See the original story in Japanese.

Asian Entrepreneurship Award 2014 (AEA2014) was held at Kashiwa-no-ha Smart City in a Tokyo suburb yesterday, where Singaporean wearable startup T.Ware won the first prize in the startup pitch competition.

This three-day event is organized each year by a local non-profit organization and an incubator as well as the University of Tokyo and Mitsui Fudosan real estate company. Entrepreneurs with promising ideas gathered from all over Asia, where they enjoyed networking and received mentoring, in addition to competing with their pitches against each others.

Let’s take a brief look at the top three pitch teams.

T.Ware (Singapore) won the top prize and received 3 million yen


Singapore’s T.Ware developed a wearable vest called T.Jacket in collaboration with therapists, university researchers and clinical psychologists, aiming to help people suffering from sensory ailments — such as sensory over-responsiveness — through use of controlled air pressure.

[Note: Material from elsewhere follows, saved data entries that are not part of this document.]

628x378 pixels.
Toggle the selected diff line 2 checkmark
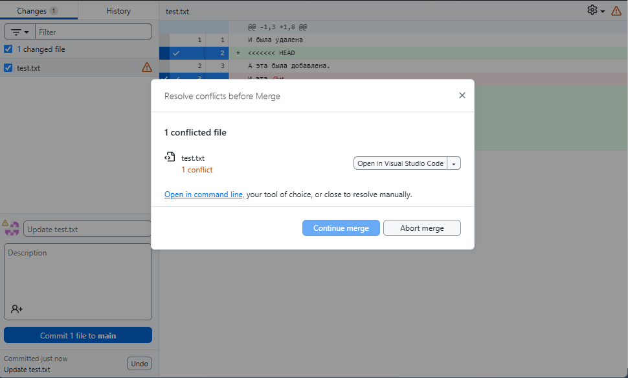[x=175, y=53]
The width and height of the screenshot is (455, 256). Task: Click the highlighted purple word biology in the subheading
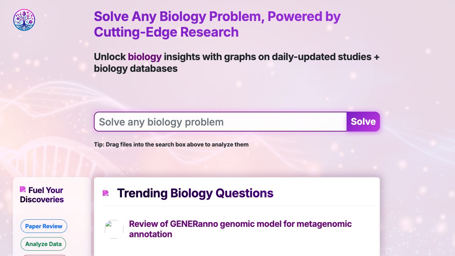(x=145, y=57)
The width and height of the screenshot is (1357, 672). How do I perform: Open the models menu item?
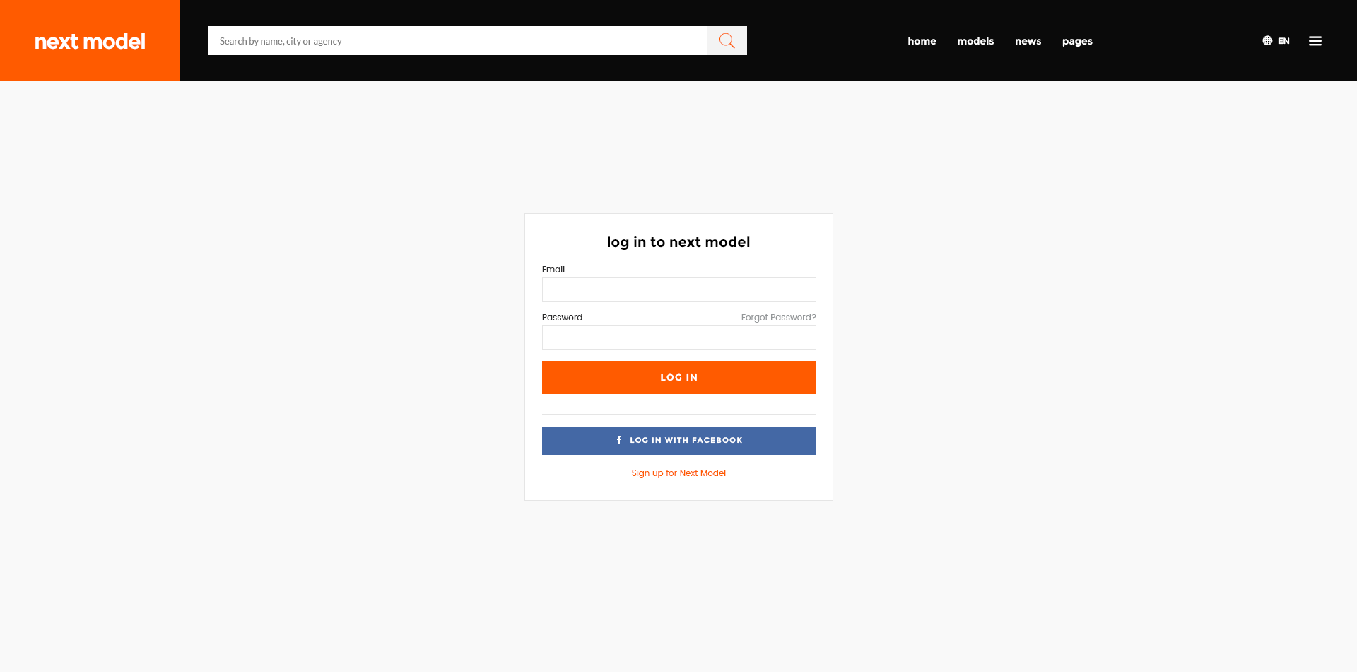tap(975, 41)
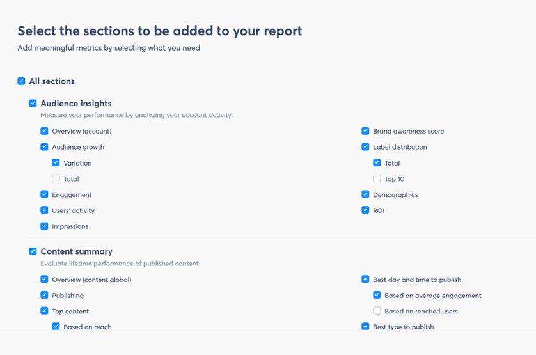This screenshot has height=355, width=536.
Task: Disable the Publishing checkbox
Action: [x=44, y=296]
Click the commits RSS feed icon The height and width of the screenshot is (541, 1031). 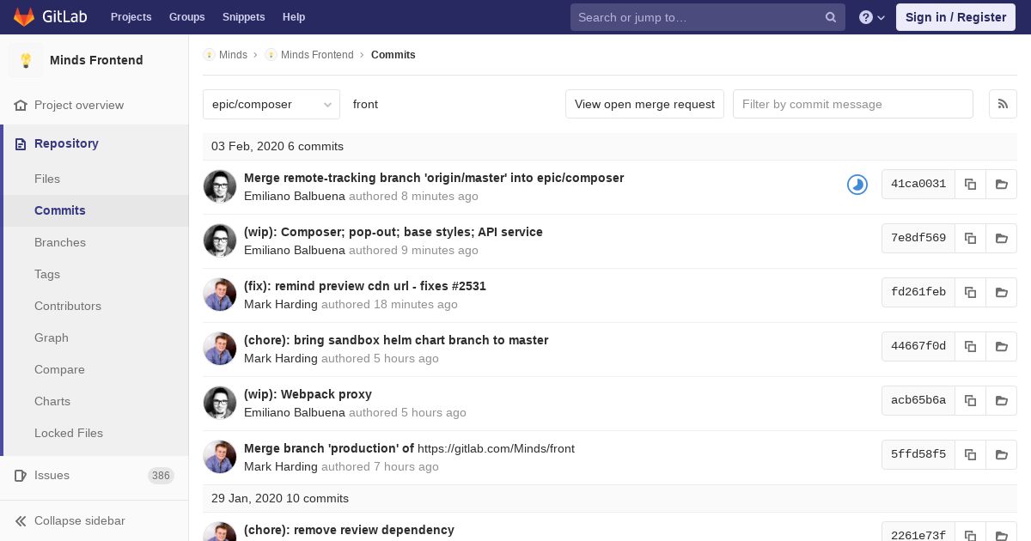1003,104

T.Jacket simulates the feel of being hugged, as controlled by a smartphone app. It helps people recover from mental disorders like sensory processing difficulties (SPD), autism spectrum disorder (ASD), attention deficit hyperactivity disorder (ADHD), Alzheimer’s dementia and post-traumatic stress disorder (PTSD).


Gissco (Thailand) was the runner-up and received 1 million yen


Die casting is a metal casting process that is used upon forming equipment such as an engine. For the conventional die casting process, molten liquid metal is poured into a mold. Given time to cool down, the metal is allowed to settle into shape. But in quite a few instances cracks and other aberrations appear unexpectedly upon forming; this may lead to an inefficiency ratio of up to 30%.

Thailand’s Gissco realized “semi-solid” die casting, which enables quicker settling into shape yet keeps down the appearance of unexpected cracks. The inefficiency ratio thus falls to as low as 10%. The metal need not be heated to the conventional high melting temperature under this method so it takes less time to cool down, improving the productivity of the entire equipment manufacturing process markedly.

YouthsToday (Malaysia) came in third and received 500,000 yen


YouthsToday helps brands or event organizers engage their potential event attendees meeting certain criteria by giving them rewards. Using the platform, brands or organizers can obtain a benefit by engaging influential persons at better cost performance. Users can win rewards like vouchers for H&M fashion retail chain or Starbucks Coffee shops.

The service is still only available for events in Malaysia, but they are planning to expand into other Asian countries, the European region as well as the US.

The AEA event allows entrepreneurs from the Asian region to further market themselves through the pitch competition. Some Japanese firms competed but unfortunately none made it to the finals. As most attending startups had been recommended and backed by local incubators or universities in the respective Asian countries, they were relatively mature enough to offer a solid technology or a monetizable business model.

I think many these days have tended to introduce intangible products on the Asian startup scene. However, this event was a great opportunity where I could meet up with many startups from Asia having solid technical backgrounds.

The application deadline for this competition is set annually in early May. Should you be interested in competing during the 2015 event, remember to check their website next spring and ready yourself to pitch.